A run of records
[start]

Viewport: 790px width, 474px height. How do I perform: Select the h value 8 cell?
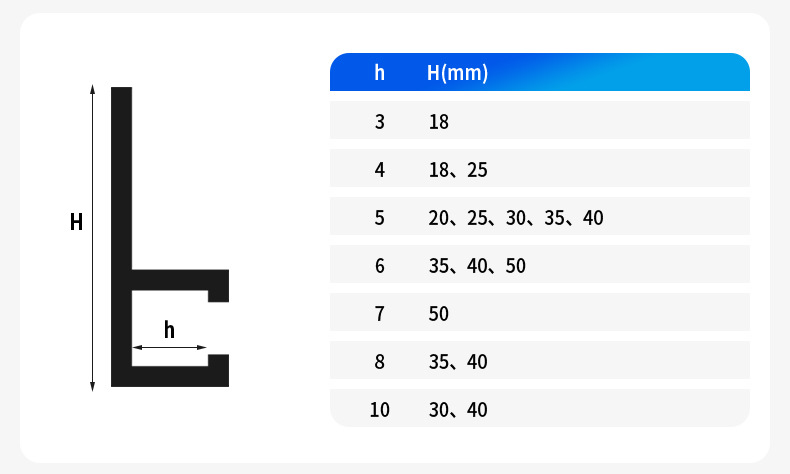coord(379,362)
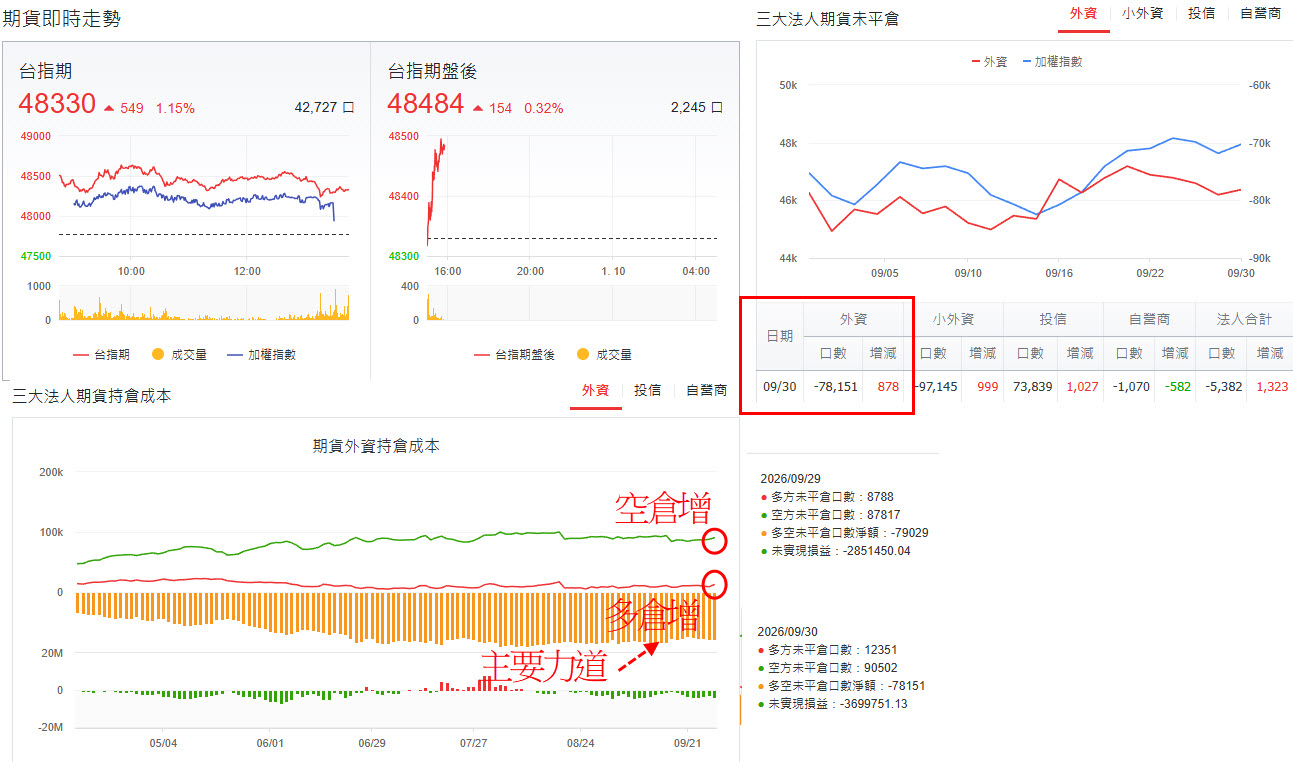Toggle blue 加權指數 legend in 未平倉 chart

1052,61
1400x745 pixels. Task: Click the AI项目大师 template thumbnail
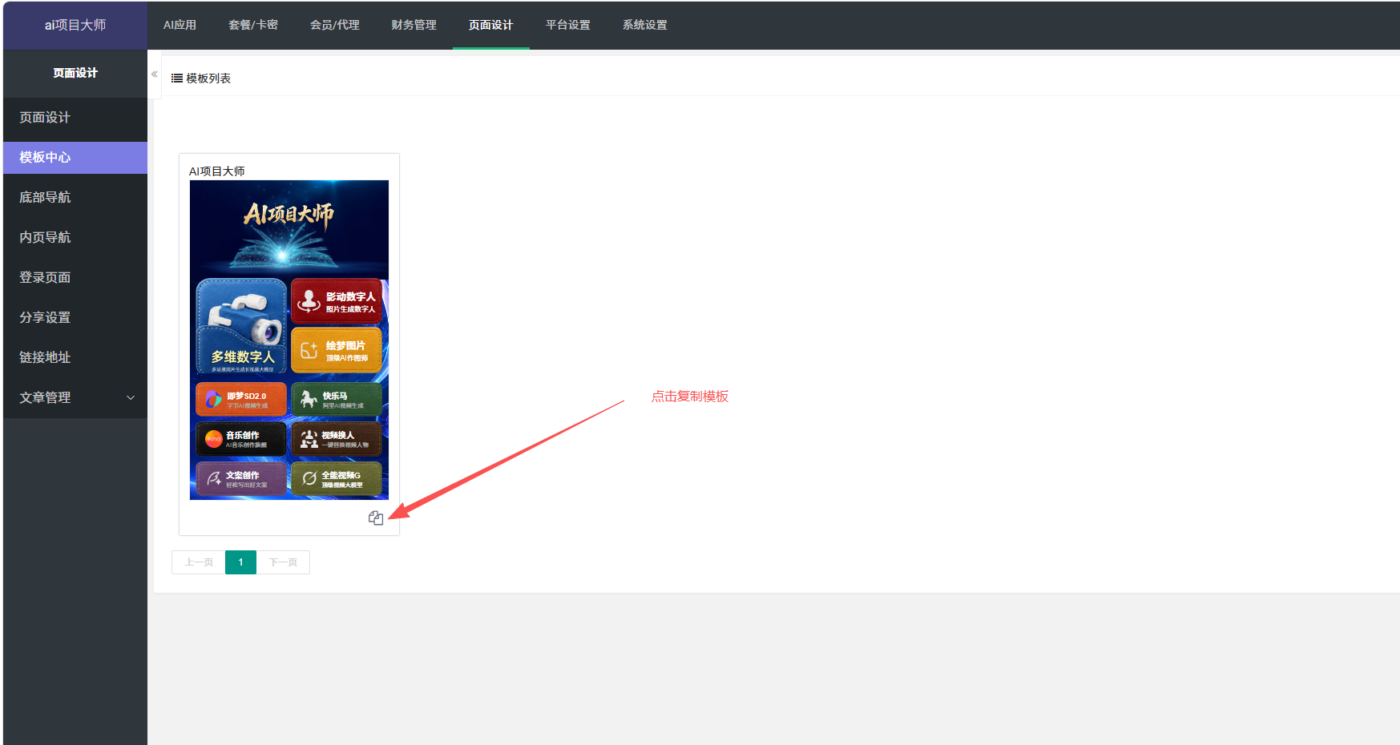[289, 340]
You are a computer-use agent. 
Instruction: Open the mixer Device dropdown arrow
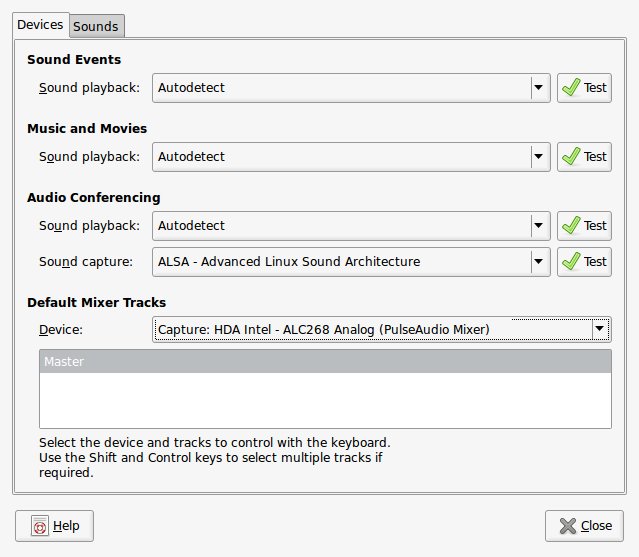[599, 329]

[end]

Stated goal: Copy out every one of these records, swapping "Instruction" for "Step" and changing nothing else. Omit the pictures from your answer.

Problem solution:
Viewport: 790px width, 474px height. How do I perform: Select the h value 8 cell?
coord(379,362)
Toggle blue 加權指數 legend in 未平倉 chart

1052,61
1400x745 pixels. Task: Click the AI项目大师 template thumbnail
[289, 340]
You are a computer-use agent. 
Step: Open the mixer Device dropdown arrow
[599, 329]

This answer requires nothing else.